◆ Work item: The whole listing is to be reproduced exactly as given.

◆ Supplied data:
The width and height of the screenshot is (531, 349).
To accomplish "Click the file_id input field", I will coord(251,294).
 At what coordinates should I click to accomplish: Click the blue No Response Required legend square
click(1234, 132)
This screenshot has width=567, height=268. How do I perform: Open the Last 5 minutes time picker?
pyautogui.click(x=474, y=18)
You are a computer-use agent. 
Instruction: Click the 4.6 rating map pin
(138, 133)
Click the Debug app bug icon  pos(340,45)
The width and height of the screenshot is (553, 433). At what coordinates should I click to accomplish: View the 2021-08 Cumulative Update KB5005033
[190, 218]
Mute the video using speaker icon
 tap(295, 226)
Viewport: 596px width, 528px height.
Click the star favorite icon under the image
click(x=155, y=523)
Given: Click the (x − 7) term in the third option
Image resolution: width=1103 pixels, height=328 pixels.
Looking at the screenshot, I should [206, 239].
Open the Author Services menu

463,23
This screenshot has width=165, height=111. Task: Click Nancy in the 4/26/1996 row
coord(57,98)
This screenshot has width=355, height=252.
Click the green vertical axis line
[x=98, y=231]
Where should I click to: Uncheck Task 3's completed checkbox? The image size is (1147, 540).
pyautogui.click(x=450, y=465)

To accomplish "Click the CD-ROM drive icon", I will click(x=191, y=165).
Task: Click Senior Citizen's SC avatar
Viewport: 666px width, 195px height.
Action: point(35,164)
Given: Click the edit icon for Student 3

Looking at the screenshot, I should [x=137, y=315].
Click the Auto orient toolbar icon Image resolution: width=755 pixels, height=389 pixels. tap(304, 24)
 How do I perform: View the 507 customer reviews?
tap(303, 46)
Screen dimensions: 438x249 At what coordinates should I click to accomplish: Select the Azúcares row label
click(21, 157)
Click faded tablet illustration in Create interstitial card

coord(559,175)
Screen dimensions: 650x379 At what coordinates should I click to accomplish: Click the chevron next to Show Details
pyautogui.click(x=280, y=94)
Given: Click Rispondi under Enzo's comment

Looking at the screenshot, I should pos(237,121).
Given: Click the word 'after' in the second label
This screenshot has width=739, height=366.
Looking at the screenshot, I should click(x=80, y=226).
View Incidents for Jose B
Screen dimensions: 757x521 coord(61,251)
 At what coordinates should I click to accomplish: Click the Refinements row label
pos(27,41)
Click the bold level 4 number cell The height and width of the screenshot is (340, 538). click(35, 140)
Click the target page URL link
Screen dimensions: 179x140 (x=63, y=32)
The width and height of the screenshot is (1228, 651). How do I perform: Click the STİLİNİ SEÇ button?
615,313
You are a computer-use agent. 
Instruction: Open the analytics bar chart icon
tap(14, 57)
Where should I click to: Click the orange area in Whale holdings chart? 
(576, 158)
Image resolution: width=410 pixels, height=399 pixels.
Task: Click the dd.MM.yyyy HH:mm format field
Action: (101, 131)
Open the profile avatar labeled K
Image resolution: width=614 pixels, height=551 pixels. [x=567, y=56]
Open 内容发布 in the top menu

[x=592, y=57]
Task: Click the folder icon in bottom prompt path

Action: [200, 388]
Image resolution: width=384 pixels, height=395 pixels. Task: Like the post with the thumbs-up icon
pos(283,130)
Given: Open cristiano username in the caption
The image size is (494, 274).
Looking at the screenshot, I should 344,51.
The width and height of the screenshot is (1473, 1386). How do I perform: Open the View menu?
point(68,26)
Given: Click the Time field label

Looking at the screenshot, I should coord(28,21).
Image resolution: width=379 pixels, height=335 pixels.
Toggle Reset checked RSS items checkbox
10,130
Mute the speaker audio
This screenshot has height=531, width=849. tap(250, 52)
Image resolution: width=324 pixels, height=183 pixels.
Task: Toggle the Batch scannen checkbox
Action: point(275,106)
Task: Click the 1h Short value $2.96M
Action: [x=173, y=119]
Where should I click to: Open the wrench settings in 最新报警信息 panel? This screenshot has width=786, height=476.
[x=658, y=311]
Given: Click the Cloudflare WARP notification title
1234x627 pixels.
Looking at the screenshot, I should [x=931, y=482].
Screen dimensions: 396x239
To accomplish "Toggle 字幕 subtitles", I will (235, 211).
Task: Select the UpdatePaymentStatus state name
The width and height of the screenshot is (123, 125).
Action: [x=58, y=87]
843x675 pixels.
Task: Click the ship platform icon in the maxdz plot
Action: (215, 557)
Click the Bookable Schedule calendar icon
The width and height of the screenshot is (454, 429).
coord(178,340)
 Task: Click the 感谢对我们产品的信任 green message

◆ Solution to the exercise:
The width and height of the screenshot is (531, 349).
To accomplish "Click the file_id input field", I will coord(251,294).
 At what coordinates should I click to accomplish: Click the blue No Response Required legend square
click(1234, 132)
This screenshot has width=567, height=268. How do I perform: Open the Last 5 minutes time picker?
pyautogui.click(x=474, y=18)
You are a computer-use agent. 
Instruction: Click the 4.6 rating map pin
(138, 133)
Click the Debug app bug icon  pos(340,45)
The width and height of the screenshot is (553, 433). At what coordinates should I click to accomplish: View the 2021-08 Cumulative Update KB5005033
[190, 218]
Mute the video using speaker icon
 tap(295, 226)
Viewport: 596px width, 528px height.
Click the star favorite icon under the image
click(x=155, y=523)
Given: Click the (x − 7) term in the third option
Image resolution: width=1103 pixels, height=328 pixels.
Looking at the screenshot, I should [206, 239].
Open the Author Services menu

463,23
This screenshot has width=165, height=111. Task: Click Nancy in the 4/26/1996 row
coord(57,98)
This screenshot has width=355, height=252.
Click the green vertical axis line
[x=98, y=231]
Where should I click to: Uncheck Task 3's completed checkbox? The image size is (1147, 540).
pyautogui.click(x=450, y=465)

To accomplish "Click the CD-ROM drive icon", I will click(x=191, y=165).
Task: Click Senior Citizen's SC avatar
Viewport: 666px width, 195px height.
Action: point(35,164)
Given: Click the edit icon for Student 3

Looking at the screenshot, I should [x=137, y=315].
Click the Auto orient toolbar icon Image resolution: width=755 pixels, height=389 pixels. tap(304, 24)
 How do I perform: View the 507 customer reviews?
tap(303, 46)
Screen dimensions: 438x249 At what coordinates should I click to accomplish: Select the Azúcares row label
click(21, 157)
Click faded tablet illustration in Create interstitial card

coord(559,175)
Screen dimensions: 650x379 At what coordinates should I click to accomplish: Click the chevron next to Show Details
pyautogui.click(x=280, y=94)
Given: Click Rispondi under Enzo's comment

Looking at the screenshot, I should pos(237,121).
Given: Click the word 'after' in the second label
This screenshot has width=739, height=366.
Looking at the screenshot, I should click(x=80, y=226).
View Incidents for Jose B
Screen dimensions: 757x521 coord(61,251)
 At what coordinates should I click to accomplish: Click the Refinements row label
pos(27,41)
Click the bold level 4 number cell The height and width of the screenshot is (340, 538). click(35, 140)
Click the target page URL link
Screen dimensions: 179x140 (x=63, y=32)
The width and height of the screenshot is (1228, 651). How do I perform: Click the STİLİNİ SEÇ button?
615,313
You are a computer-use agent. 
Instruction: Open the analytics bar chart icon
tap(14, 57)
Where should I click to: Click the orange area in Whale holdings chart? 
(576, 158)
Image resolution: width=410 pixels, height=399 pixels.
Task: Click the dd.MM.yyyy HH:mm format field
Action: (101, 131)
Open the profile avatar labeled K
Image resolution: width=614 pixels, height=551 pixels. [x=567, y=56]
Open 内容发布 in the top menu

[x=592, y=57]
Task: Click the folder icon in bottom prompt path

Action: [200, 388]
Image resolution: width=384 pixels, height=395 pixels. Task: Like the post with the thumbs-up icon
pos(283,130)
Given: Open cristiano username in the caption
The image size is (494, 274).
Looking at the screenshot, I should 344,51.
The width and height of the screenshot is (1473, 1386). How do I perform: Open the View menu?
point(68,26)
Given: Click the Time field label

Looking at the screenshot, I should coord(28,21).
Image resolution: width=379 pixels, height=335 pixels.
Toggle Reset checked RSS items checkbox
10,130
Mute the speaker audio
This screenshot has height=531, width=849. tap(250, 52)
Image resolution: width=324 pixels, height=183 pixels.
Task: Toggle the Batch scannen checkbox
Action: point(275,106)
Task: Click the 1h Short value $2.96M
Action: [x=173, y=119]
Where should I click to: Open the wrench settings in 最新报警信息 panel? This screenshot has width=786, height=476.
[x=658, y=311]
Given: Click the Cloudflare WARP notification title
1234x627 pixels.
Looking at the screenshot, I should [x=931, y=482].
Screen dimensions: 396x239
To accomplish "Toggle 字幕 subtitles", I will (235, 211).
Task: Select the UpdatePaymentStatus state name
The width and height of the screenshot is (123, 125).
Action: [x=58, y=87]
843x675 pixels.
Task: Click the ship platform icon in the maxdz plot
Action: (215, 557)
Click the Bookable Schedule calendar icon
The width and height of the screenshot is (454, 429).
coord(178,340)
 Task: Click the 感谢对我们产品的信任 green message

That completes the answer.